Pitkin County property values rise for first time since recession | AspenTimes.com

Pitkin County property values rise for first time since recession

Assessed property values in Pitkin County stand at $2.9 billion and reflect the first increase since the 2010 budget year.

That means that the county’s dozens of taxing districts as well as its own core services and funds will combine to bring in $114.3 million next year, up 9.3 percent over last year, according to County Treasurer Tom Oken.

At a special board meeting Tuesday, Pitkin County commissioners, in their last official action of the year, certified mil levies by special taxing districts as well as property tax revenue for 2016.

“That’s the first increase since the recession,” Treasurer Tom Oken told the board.

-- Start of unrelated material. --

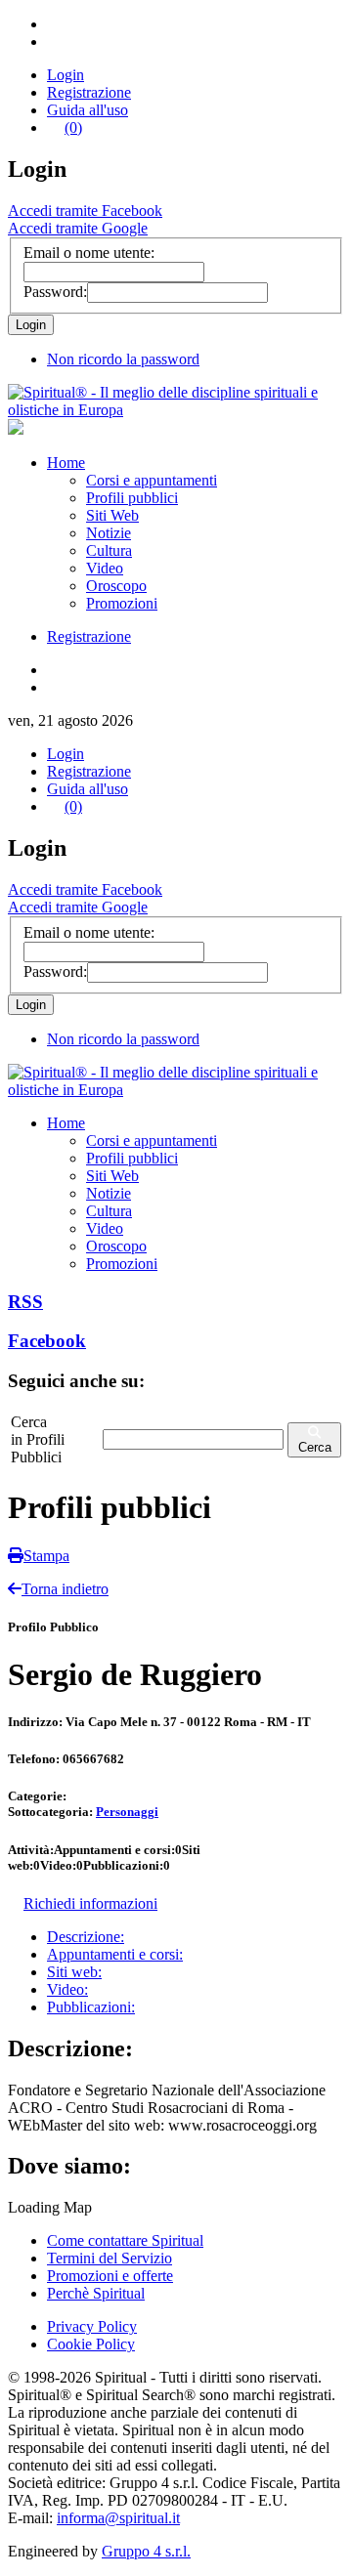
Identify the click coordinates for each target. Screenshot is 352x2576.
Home (66, 462)
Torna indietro (65, 1589)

Property tax bills for 2015 go out next month. Depending on where their property is located within the county, property owners pay out to multiple taxing districts. The county disburses the money to the districts and other governments, including its own core services such as the road and bridge fund and general fund.

The county assesses property values every two years. This year’s property values are based on a 24-month period ending June 30, 2014, and provide revenue for the county’s 2016 budget.

The $2.9 billion in assessed valuations for 2016 represent a 13.3 percent increase over 2014, which saw a 6.1 decrease from 2012, also a difficult year that experienced a 24.5 percent decrease over 2010.

In budget year 2010, county property valuations totaled $3.7 million, based on 2008 assessments. That was a 34.5 increase over 2008.

Oken, in a memo to commissioners, noted that even with property values on the rise, they still are 19.7 percent lower than the assessments in June 2008.